Но прежде всего дело было в том, как выглядели теперь в этом городе люди. Почти половина ходила, глубоко вжав головы в плечи. Точнее даже, не ходила, а совершала перебежки от одного ориентира к другому. А другая «почти половина» явно состояла из оккупантов. Причем иногда они даже одеты были так же, не лучше и не иначе. Но они иначе вели себя: раздвигали движущихся навстречу опустивших глаза людей плечами, шумно перекрикивались, швыряли себе под ноги весь мусор, который производили, чтобы себя развлечь. Вслух, не стесняясь, обсуждали на разных языках попадающихся им на глаза девушек и женщин. На тех же или уже других языках, не боясь ничего, с удовольствием матерились.

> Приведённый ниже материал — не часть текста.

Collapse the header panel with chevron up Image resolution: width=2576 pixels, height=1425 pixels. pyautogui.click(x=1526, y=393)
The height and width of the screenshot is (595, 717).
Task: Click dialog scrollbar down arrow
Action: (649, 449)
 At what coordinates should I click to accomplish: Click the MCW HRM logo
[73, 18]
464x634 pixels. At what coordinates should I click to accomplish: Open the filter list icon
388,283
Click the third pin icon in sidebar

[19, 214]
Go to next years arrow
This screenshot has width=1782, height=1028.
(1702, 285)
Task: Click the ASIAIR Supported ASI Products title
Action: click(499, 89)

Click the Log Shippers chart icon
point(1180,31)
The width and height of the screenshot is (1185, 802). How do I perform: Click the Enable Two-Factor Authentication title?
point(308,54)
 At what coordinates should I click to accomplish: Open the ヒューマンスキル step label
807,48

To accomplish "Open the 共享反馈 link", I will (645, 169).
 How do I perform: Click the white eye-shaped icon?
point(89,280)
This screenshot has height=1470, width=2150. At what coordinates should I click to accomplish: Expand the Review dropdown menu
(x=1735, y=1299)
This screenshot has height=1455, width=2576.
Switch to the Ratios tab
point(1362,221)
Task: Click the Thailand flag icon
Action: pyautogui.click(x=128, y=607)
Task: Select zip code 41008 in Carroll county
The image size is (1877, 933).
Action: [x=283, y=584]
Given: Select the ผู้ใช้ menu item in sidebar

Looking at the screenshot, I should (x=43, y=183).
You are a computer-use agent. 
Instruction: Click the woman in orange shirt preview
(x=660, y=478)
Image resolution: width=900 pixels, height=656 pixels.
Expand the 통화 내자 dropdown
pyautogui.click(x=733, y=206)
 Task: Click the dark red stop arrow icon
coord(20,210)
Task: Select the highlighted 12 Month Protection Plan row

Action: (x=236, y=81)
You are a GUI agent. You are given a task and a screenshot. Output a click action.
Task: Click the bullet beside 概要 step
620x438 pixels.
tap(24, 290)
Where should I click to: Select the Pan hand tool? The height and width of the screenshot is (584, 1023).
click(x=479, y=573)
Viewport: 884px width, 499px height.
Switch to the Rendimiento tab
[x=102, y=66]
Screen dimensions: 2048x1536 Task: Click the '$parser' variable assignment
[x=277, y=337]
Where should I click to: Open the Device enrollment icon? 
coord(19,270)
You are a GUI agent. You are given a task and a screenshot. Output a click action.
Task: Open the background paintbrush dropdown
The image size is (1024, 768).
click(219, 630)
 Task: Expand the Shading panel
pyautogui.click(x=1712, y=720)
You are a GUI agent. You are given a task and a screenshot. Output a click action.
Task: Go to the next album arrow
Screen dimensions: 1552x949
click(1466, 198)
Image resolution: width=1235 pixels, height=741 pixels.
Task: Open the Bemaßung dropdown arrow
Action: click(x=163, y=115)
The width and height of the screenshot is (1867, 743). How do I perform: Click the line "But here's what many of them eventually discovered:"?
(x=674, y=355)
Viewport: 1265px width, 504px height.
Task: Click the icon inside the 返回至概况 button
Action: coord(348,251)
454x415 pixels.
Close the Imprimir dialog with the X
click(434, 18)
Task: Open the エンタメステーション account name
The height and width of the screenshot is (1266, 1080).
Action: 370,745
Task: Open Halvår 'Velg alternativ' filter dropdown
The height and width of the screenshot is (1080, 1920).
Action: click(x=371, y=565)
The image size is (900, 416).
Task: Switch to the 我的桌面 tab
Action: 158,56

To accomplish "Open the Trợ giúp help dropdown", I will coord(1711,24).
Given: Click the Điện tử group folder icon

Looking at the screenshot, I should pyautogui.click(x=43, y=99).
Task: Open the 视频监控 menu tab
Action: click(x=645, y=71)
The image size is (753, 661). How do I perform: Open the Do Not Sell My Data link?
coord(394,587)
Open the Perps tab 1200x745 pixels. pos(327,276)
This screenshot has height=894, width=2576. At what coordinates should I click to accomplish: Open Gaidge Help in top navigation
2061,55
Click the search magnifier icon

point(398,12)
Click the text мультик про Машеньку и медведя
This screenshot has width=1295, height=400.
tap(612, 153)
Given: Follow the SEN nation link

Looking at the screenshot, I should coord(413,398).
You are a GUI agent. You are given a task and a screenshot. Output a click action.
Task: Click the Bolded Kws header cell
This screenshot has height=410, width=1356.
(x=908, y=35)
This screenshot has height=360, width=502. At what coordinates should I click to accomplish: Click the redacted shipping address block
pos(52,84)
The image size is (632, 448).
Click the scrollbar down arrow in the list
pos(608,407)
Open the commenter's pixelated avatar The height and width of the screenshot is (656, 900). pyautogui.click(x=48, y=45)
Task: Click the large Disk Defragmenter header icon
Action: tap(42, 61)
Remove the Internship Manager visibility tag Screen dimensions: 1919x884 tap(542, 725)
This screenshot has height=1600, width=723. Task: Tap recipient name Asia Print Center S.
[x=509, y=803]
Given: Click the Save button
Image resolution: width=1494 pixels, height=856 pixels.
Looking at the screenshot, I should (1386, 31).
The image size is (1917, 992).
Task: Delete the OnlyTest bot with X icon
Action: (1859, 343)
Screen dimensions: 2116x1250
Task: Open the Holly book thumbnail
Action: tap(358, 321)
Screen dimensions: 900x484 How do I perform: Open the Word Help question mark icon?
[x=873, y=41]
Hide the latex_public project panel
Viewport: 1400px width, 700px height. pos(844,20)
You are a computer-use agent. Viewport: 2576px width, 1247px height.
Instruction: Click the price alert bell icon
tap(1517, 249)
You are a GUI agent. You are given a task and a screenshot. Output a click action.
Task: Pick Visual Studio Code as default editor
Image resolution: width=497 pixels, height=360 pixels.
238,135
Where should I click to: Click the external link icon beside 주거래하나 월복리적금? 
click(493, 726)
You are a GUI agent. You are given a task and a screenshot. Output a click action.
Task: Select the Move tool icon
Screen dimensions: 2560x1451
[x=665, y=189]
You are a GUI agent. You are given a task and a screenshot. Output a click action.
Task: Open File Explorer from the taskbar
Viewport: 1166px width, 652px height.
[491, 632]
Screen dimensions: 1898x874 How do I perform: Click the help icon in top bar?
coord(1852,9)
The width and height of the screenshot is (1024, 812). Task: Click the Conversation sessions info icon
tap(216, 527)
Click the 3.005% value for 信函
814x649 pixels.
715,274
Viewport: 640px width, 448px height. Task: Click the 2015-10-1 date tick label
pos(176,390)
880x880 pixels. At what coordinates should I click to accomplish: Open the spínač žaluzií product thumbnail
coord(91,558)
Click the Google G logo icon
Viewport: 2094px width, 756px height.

Раньше Игнат как-то не замечал, насколько таких людей в городе много. Были и другие. Довольно немногочисленные интуристы, со смешанными чувствами, отражающимися на лицах, как на экранах: недоуменное презрение, брезгливость, восторг от экзотики. Молодежь обычного вида – сплошной смех и готовность любить. Ну, так вокруг и было лето, июль, со всеми его радостями. Милиция в непривычной форме. Но, между прочим, четко делящаяся на те же основные категории: половина изо всех сил смотрит вниз, стараясь не замечать, как ведут себя оккупанты, а вторая явно наслаждается происходящим и даже активно в нем участвует.

И еще партизаны. Отдельные живые лица, отдельные взгляды, бросаемые вроде бы такими же людьми, как большая часть остальных. Если бы взгляды могли резать, улица бы залилась кровью до краев… Эти люди были разного возраста – и только чужой, новый взор изнутри позволил Игнату впервые их заметить, выделить из многих десятков других лиц. А потом этот «чужой» внутри его головы куда-то делся, оставив только след, воспоминание о себе. Как нагретое место. И все сразу поблекло, стало более привычным. Хотя от этого не менее страшным.

– Эй! Эгей, оглох, что ли?

Опоздавший Богдан уже поднимался к нему по ступенькам, улыбаясь и размахивая рукой на ходу. Игнат приветственно кивнул и тут же приподнял брови: Богдана нагонял высокий молодой парень в черной форме с желто-черными нашивками – охранник парковки.

– Подождите, пожалуйста!

Богдан остановился, не дойдя до Игната буквально несколько ступеней. Обернулся, удивленно оглядел догнавшего его парня сверху донизу.

– Это ваша машина вон та? Серый «Ленд Ровер»?

– Ну?

– Вы на пешеходной дорожке запарковались.

– И шо?

Игнат видел лицо Богдана чуть сбоку, но выражение на нем было отлично знакомым. Не только ему, вообще всем.

– Сейчас середина дня, – все еще спокойно объяснил парень, – на парковке полно мест. Уберите, пожалуйста, свою машину с пешеходной дорожки. Она обозначена «зеброй».

– Да пошел ты со своей «зеброй»!

Богдан отвернулся от охранника, поднялся на ступеньку и снова широко улыбнулся.